Ídolo no Coritiba, Palmeiras, Cruzeiro e Fenerbahce, o meia que virou até estátua na Turquia tem sua vida contada em “Alex, a Biografia” (Ed. Planeta Brasil; 256 páginas), livro já disponível nas lojas e que ganha festa de lançamento em Belo Horizonte nesta quinta-feira, 19 de novembro, no Itatiaia Rádio Bar (Rua Pium-í, 620 – Carmo).
Se nos campos Alex tabelou com outros craques como Evair e Aristizábal, fora dele construiu uma nova e importante parceria com Marcos Eduardo Neves, escritor e jornalista carioca, apaixonado por futebol e admirador de biografias.
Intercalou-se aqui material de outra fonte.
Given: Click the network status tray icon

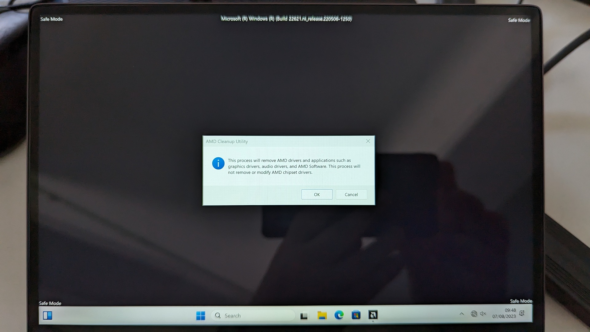Looking at the screenshot, I should tap(474, 314).
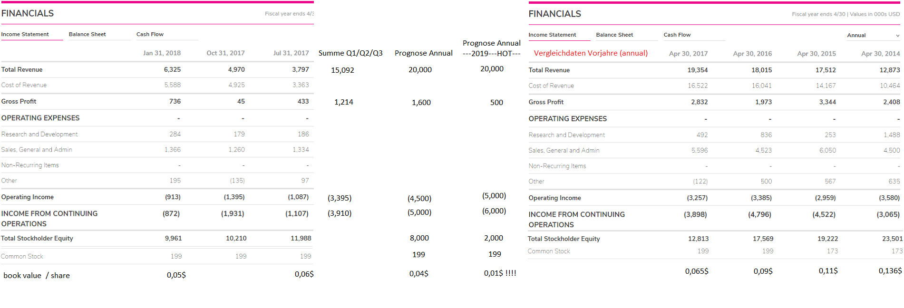The width and height of the screenshot is (904, 308).
Task: Switch to Cash Flow tab in annual panel
Action: [x=677, y=35]
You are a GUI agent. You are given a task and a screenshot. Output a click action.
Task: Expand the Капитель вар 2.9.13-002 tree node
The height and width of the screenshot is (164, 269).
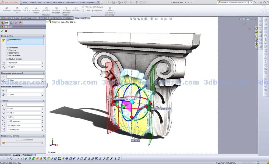(47, 22)
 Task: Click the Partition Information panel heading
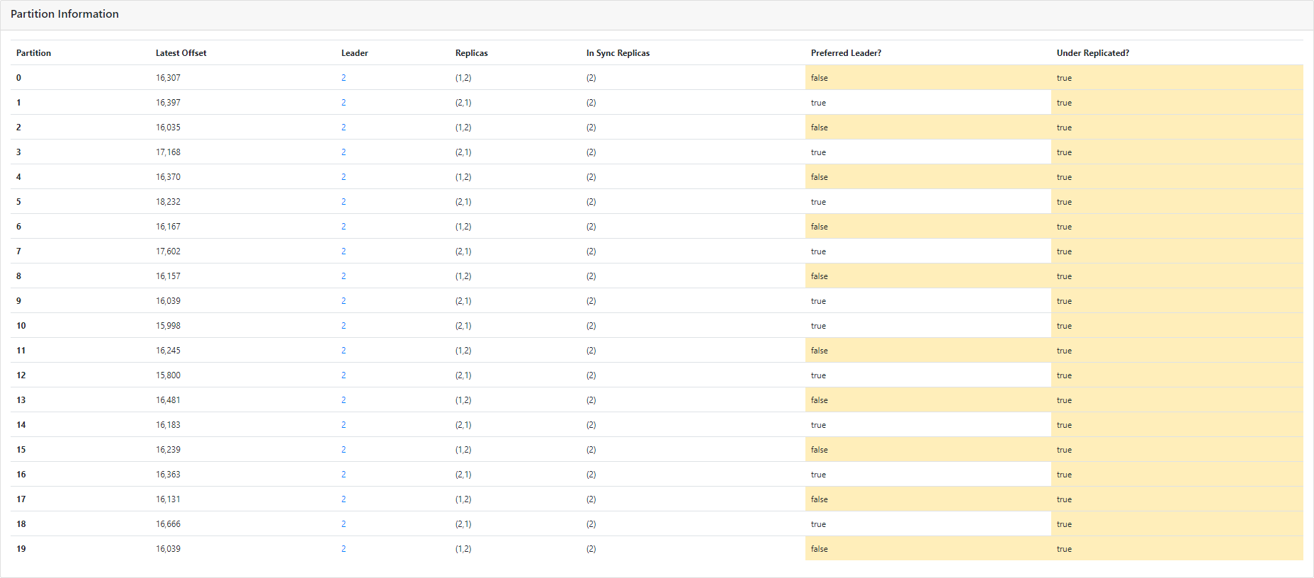[64, 14]

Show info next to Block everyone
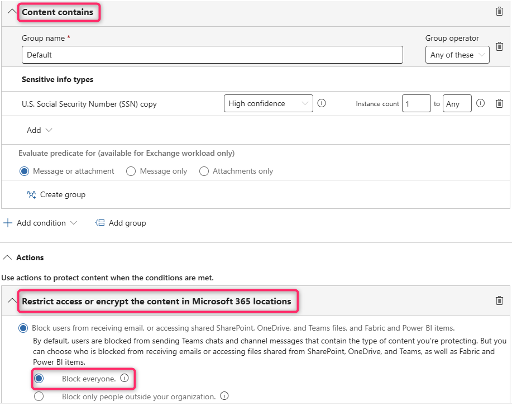125,378
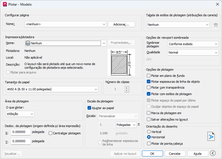Open the O que plotar dropdown
The image size is (222, 159).
tap(20, 114)
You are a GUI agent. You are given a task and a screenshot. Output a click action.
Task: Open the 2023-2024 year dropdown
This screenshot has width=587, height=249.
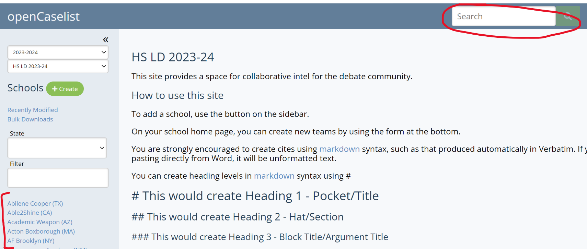pos(58,52)
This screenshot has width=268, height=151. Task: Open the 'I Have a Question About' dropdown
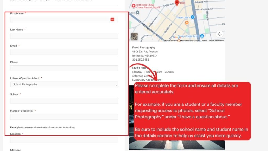pos(64,84)
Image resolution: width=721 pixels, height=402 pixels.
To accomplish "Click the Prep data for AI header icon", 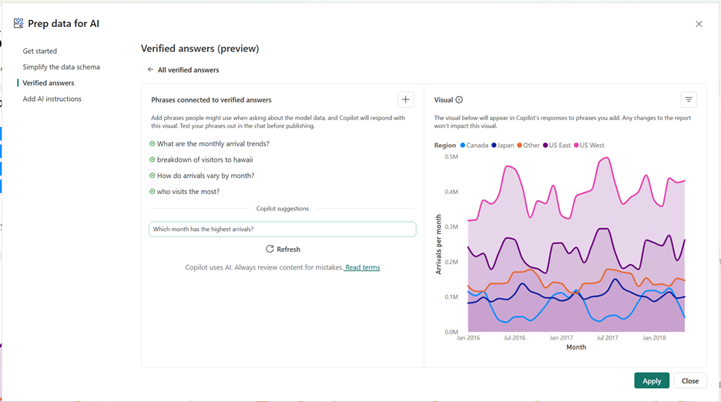I will (x=18, y=24).
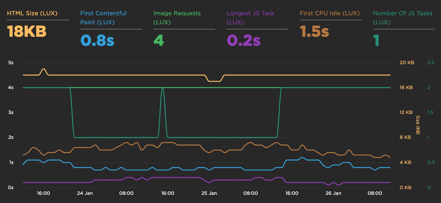
Task: Click the purple 0.2s Longest JS Task value
Action: click(x=243, y=40)
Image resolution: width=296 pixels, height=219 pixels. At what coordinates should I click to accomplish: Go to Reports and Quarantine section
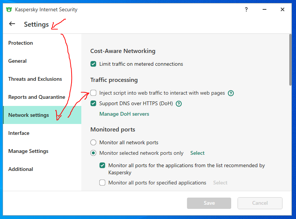(x=36, y=97)
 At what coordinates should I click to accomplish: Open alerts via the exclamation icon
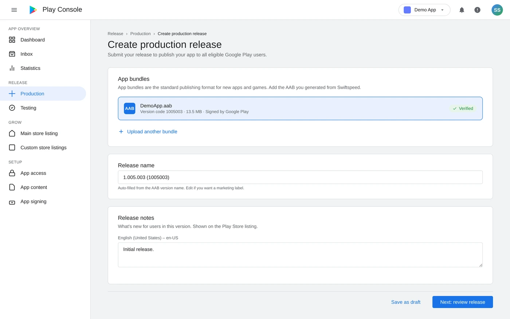click(x=477, y=10)
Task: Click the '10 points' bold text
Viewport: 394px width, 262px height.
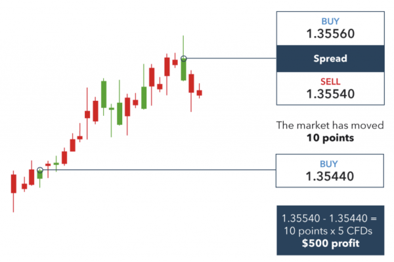Action: [330, 138]
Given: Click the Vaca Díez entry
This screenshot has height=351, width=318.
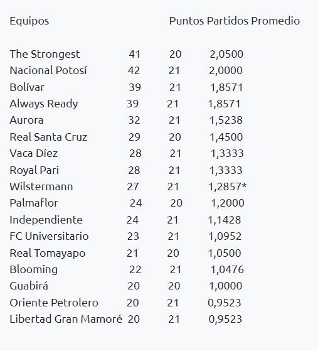Looking at the screenshot, I should click(x=34, y=153).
A nova obra é a oitava publicação de Neves, a terceira dedicada a um ex-jogador de futebol. Antes do Talento Azul, Marcos contou as histórias de Heleno e Renato Gaúcho, ambos do tipo galãs, mulherengos e temperamentais.
Em seu novo desafio, o escritor se deparou com um perfil diferente. Avesso aos holofotes e longe dos estereótipos que marcam a maioria dos jogadores de futebol, Alex rendeu ao livro histórias que talvez nem amigos próximos sabiam. Até agora. “Sua carreira não foi um livro aberto. Será agora para o leitor que comprar a obra. Muita gente que tem uma imagem errada sobre ele vai se surpreender”, avisa Marcos Eduardo Neves, em entrevista exclusiva ao blog Trem Azul.
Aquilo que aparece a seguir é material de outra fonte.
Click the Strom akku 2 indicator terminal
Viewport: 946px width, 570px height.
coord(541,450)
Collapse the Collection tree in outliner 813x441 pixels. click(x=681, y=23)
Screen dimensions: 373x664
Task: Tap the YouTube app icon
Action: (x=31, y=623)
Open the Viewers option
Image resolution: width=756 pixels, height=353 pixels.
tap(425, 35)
"Alex considera que o seu apogeu aconteceu no Cruzeiro. Nunca jogou tanta bola. Minas Gerais jamais sairá do seu coração", revela o autor
Sei que o futebol e a escrita estão entre suas maiores paixões. Como foi unir estes dois universos a partir de personagens do mundo da bola?
Marcos Eduardo Neves: É talvez a forma que encontrei para fazer parte deste mundo. Às vezes me sinto um jogador a entrar para uma partida decisiva, outras vezes passo por problemas de vestiário, ou sofro a tensão antes de chegar junto para cobrar algo de um dirigente. Quando somos biógrafos, vivenciamos um pouquinho do que é aquele meio, descobrimos seus subterrâneos e profundezas.
Biografias costumam ser um terreno arenoso para escritores, principalmente no Brasil. Você tem alguma explicação para sua predileção por escrever este tipo de obra?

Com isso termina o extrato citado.